[Action item]: In the data below, the answer is the run of lines from the line containing "Where should I click to: Click 'Ending" through the line containing "Task: Open help icon beside 每月 $362 起", both included; print it exactly and nothing else.

** Opening Record set block **

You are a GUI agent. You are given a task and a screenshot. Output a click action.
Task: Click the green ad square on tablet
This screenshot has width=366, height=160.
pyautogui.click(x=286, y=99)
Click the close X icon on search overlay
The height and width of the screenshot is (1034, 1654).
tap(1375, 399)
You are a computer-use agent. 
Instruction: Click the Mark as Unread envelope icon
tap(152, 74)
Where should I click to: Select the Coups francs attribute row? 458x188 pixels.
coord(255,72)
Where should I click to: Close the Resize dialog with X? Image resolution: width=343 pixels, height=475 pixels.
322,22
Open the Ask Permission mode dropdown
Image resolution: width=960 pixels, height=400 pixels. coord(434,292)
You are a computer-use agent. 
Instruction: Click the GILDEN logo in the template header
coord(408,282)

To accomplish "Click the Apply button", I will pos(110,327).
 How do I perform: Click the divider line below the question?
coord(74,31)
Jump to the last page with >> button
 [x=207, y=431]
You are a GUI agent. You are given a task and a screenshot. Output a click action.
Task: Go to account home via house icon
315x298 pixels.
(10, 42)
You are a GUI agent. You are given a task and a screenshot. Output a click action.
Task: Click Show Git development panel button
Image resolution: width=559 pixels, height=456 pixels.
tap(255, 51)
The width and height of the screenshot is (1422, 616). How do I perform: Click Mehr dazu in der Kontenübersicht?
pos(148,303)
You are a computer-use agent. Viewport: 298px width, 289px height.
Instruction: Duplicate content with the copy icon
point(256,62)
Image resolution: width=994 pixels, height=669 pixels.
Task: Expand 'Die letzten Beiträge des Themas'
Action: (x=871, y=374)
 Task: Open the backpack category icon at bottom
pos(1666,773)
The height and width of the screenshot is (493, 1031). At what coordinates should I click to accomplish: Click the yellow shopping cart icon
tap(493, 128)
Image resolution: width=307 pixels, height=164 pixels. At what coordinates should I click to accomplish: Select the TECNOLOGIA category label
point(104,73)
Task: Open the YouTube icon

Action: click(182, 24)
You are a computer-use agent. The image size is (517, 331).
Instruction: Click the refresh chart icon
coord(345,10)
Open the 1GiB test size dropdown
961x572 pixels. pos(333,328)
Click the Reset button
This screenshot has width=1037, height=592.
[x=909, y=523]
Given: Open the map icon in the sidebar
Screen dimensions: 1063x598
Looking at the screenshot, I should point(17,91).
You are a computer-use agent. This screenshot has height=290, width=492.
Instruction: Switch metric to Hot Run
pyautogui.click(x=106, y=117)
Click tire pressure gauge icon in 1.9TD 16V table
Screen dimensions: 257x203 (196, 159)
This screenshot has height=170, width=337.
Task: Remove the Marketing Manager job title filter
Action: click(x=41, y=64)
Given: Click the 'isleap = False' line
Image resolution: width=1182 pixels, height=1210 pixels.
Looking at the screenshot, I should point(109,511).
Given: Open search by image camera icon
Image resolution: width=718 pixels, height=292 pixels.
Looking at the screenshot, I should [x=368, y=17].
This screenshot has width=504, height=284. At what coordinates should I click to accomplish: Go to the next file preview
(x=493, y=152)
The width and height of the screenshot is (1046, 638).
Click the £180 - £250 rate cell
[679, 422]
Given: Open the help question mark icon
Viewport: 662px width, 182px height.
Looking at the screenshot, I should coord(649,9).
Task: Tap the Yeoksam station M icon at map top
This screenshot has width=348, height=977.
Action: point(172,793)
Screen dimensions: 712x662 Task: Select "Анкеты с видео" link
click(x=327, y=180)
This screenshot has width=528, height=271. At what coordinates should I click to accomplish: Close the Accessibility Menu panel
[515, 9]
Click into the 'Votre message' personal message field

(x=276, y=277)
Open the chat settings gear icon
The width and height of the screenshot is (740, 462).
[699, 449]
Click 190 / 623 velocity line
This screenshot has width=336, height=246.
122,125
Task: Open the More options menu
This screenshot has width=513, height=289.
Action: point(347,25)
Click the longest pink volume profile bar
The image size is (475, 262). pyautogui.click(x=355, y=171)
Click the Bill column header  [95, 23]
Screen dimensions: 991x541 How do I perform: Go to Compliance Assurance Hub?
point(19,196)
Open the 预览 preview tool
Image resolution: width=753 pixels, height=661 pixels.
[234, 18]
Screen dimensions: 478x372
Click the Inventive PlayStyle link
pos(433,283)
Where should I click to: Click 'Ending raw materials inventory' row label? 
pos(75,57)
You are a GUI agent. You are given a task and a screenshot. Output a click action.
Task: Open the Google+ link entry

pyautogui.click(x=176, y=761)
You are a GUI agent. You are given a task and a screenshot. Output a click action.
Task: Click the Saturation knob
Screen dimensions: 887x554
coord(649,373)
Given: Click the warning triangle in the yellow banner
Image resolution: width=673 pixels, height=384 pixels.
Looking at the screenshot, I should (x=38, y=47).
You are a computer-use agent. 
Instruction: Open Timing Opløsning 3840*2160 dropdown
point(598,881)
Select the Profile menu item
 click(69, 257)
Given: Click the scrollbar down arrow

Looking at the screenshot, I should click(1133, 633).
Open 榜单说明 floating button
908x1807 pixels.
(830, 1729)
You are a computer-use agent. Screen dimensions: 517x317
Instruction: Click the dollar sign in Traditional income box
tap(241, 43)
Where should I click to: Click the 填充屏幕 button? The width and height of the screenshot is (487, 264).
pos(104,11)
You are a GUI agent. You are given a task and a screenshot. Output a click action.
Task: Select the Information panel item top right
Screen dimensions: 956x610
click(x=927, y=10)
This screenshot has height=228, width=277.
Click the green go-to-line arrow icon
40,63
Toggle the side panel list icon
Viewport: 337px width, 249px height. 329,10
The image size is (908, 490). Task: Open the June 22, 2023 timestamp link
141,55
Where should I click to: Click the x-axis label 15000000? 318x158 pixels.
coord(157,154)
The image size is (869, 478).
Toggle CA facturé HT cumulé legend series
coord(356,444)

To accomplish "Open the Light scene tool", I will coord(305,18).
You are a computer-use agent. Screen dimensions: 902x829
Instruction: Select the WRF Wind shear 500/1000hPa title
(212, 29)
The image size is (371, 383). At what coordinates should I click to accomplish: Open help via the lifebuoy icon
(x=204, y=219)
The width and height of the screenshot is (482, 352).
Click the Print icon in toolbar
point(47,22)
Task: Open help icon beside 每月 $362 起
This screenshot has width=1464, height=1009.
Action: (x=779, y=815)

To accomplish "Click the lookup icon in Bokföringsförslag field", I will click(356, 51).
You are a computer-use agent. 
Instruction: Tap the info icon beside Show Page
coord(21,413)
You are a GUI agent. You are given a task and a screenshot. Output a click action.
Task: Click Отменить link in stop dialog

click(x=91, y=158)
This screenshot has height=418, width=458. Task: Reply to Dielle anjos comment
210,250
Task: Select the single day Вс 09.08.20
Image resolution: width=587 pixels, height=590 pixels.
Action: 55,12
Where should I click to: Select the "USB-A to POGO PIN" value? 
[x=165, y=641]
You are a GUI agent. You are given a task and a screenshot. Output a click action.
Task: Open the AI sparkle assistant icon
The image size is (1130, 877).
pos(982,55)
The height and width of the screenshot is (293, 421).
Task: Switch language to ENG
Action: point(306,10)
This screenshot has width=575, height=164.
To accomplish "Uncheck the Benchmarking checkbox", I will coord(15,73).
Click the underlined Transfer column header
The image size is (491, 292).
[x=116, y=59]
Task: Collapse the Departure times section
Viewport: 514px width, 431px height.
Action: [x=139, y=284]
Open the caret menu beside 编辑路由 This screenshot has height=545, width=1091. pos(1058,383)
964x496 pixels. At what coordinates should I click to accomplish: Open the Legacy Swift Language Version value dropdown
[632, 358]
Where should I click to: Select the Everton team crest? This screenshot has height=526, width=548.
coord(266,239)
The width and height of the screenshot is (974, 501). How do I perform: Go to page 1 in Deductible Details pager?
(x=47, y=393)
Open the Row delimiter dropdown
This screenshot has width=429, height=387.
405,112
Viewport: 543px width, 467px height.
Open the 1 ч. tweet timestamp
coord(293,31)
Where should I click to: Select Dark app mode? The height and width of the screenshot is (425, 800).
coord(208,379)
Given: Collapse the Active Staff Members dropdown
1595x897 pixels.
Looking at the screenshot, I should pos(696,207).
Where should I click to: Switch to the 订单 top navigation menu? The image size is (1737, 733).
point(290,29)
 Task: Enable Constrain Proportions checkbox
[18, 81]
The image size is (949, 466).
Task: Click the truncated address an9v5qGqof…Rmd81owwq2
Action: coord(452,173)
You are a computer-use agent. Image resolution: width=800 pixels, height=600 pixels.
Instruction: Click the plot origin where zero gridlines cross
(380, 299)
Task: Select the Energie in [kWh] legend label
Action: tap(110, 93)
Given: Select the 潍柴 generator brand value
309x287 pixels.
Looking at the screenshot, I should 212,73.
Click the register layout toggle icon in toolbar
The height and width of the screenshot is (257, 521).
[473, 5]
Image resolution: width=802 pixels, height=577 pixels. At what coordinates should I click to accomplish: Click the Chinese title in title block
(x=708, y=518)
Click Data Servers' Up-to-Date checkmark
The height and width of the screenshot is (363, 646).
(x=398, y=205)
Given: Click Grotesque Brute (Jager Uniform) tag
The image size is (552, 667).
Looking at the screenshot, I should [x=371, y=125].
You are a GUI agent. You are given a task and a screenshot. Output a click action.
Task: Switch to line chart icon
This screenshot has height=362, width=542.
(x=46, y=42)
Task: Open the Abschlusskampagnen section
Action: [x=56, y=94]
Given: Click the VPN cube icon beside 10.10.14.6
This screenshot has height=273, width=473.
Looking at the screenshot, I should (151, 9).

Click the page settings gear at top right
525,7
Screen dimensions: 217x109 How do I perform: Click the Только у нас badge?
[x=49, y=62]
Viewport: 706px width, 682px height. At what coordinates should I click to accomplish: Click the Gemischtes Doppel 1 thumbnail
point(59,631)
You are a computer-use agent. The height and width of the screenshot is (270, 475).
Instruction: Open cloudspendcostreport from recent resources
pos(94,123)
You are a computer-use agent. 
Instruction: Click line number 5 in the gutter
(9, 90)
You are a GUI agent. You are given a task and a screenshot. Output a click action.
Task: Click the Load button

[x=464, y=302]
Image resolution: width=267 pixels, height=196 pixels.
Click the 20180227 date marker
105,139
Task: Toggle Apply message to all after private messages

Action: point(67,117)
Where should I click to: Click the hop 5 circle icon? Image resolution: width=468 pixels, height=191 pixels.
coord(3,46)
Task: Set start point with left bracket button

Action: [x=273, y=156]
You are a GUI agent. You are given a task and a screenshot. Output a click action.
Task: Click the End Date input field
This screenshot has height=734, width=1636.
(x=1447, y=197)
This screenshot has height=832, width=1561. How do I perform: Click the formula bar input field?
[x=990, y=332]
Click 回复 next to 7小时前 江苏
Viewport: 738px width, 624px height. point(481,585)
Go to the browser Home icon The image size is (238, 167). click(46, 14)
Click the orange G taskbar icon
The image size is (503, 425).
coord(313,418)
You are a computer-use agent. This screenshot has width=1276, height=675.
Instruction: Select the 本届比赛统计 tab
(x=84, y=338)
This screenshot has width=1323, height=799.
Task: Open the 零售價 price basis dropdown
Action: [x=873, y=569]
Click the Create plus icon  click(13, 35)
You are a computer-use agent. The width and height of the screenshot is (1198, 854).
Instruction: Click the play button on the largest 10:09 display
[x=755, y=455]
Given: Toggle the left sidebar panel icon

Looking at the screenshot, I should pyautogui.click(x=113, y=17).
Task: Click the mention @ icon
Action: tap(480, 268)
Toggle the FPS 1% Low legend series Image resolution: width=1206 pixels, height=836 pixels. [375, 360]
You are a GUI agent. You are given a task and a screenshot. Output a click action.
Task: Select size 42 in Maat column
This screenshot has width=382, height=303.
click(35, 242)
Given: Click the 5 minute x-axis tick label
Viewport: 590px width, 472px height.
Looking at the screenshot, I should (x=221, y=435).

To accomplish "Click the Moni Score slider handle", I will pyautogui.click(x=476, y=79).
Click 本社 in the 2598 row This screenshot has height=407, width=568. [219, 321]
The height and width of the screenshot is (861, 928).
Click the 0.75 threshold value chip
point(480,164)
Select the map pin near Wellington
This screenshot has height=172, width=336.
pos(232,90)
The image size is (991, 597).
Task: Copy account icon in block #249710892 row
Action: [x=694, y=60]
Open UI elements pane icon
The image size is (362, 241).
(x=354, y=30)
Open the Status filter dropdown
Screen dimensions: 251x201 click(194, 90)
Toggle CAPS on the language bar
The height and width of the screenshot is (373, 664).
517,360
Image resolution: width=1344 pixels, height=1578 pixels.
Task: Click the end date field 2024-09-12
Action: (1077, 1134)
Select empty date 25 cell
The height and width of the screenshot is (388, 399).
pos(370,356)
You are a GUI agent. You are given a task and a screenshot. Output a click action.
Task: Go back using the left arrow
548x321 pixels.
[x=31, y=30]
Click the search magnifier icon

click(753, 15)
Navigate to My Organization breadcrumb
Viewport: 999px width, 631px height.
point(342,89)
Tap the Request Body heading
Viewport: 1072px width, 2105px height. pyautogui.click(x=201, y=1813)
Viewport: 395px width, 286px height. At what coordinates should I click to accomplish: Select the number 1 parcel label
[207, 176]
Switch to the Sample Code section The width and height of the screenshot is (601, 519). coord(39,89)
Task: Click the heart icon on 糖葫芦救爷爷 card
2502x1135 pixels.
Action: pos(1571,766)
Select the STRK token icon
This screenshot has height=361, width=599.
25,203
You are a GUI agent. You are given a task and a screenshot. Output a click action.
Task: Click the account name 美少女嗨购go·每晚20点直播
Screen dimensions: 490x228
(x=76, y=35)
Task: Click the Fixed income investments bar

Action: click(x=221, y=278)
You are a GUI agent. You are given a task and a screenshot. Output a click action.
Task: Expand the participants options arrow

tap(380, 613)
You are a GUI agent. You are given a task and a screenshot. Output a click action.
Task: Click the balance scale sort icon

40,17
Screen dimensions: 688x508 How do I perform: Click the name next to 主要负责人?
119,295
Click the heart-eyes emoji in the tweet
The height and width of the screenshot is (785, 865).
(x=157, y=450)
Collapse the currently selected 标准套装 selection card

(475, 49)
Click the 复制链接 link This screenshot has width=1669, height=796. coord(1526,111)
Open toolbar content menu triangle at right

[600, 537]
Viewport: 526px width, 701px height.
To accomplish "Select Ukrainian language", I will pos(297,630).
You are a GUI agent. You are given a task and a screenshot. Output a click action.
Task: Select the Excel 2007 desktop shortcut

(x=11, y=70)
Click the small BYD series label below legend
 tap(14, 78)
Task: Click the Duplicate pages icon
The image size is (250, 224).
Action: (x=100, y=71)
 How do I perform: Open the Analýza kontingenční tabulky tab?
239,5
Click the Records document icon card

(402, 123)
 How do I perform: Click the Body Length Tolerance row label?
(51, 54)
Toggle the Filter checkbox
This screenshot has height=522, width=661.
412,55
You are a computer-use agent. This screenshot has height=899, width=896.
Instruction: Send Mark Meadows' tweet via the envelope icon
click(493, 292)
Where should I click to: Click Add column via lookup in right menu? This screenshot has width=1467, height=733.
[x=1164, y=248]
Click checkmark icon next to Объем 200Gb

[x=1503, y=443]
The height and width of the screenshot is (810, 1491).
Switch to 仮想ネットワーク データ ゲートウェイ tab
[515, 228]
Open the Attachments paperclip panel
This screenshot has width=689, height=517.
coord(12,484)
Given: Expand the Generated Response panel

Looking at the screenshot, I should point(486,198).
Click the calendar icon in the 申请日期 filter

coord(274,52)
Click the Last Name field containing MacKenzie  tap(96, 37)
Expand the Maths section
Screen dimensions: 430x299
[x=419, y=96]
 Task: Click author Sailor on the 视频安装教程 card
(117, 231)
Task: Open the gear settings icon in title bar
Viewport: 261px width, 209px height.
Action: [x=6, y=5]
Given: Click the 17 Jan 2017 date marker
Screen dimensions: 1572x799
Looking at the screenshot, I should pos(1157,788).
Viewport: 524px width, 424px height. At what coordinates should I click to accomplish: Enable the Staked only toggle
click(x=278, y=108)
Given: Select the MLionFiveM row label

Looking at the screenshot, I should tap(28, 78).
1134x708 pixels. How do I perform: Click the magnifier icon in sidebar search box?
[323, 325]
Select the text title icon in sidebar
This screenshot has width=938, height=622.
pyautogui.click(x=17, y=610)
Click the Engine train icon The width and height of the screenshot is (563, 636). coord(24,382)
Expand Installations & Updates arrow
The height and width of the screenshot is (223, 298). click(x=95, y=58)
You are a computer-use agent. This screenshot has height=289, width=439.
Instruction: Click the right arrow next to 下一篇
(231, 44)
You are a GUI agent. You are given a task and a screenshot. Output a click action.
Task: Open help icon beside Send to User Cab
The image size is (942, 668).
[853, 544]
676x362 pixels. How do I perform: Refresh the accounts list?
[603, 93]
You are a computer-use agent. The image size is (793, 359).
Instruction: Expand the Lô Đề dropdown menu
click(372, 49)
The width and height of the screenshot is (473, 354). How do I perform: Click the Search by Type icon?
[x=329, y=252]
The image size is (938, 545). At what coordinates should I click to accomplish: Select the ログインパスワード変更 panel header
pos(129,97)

** Closing Record set block **

[Task answer]:
Where should I click to: Click 'Ending raw materials inventory' row label? 
pos(75,57)
You are a GUI agent. You are given a task and a screenshot. Output a click action.
Task: Open the Google+ link entry

pyautogui.click(x=176, y=761)
You are a GUI agent. You are given a task and a screenshot. Output a click action.
Task: Click the Saturation knob
Screen dimensions: 887x554
coord(649,373)
Given: Click the warning triangle in the yellow banner
Image resolution: width=673 pixels, height=384 pixels.
Looking at the screenshot, I should (x=38, y=47).
You are a computer-use agent. 
Instruction: Open Timing Opløsning 3840*2160 dropdown
point(598,881)
Select the Profile menu item
 click(69, 257)
Given: Click the scrollbar down arrow

Looking at the screenshot, I should click(1133, 633).
Open 榜单说明 floating button
908x1807 pixels.
(830, 1729)
You are a computer-use agent. Screen dimensions: 517x317
Instruction: Click the dollar sign in Traditional income box
tap(241, 43)
Where should I click to: Click the 填充屏幕 button? The width and height of the screenshot is (487, 264).
pos(104,11)
You are a GUI agent. You are given a task and a screenshot. Output a click action.
Task: Select the Information panel item top right
Screen dimensions: 956x610
click(x=927, y=10)
This screenshot has height=228, width=277.
Click the green go-to-line arrow icon
40,63
Toggle the side panel list icon
Viewport: 337px width, 249px height. 329,10
The image size is (908, 490). Task: Open the June 22, 2023 timestamp link
141,55
Where should I click to: Click the x-axis label 15000000? 318x158 pixels.
coord(157,154)
The image size is (869, 478).
Toggle CA facturé HT cumulé legend series
coord(356,444)

To accomplish "Open the Light scene tool", I will coord(305,18).
You are a computer-use agent. Screen dimensions: 902x829
Instruction: Select the WRF Wind shear 500/1000hPa title
(212, 29)
The image size is (371, 383). At what coordinates should I click to accomplish: Open help via the lifebuoy icon
(x=204, y=219)
The width and height of the screenshot is (482, 352).
Click the Print icon in toolbar
point(47,22)
Task: Open help icon beside 每月 $362 起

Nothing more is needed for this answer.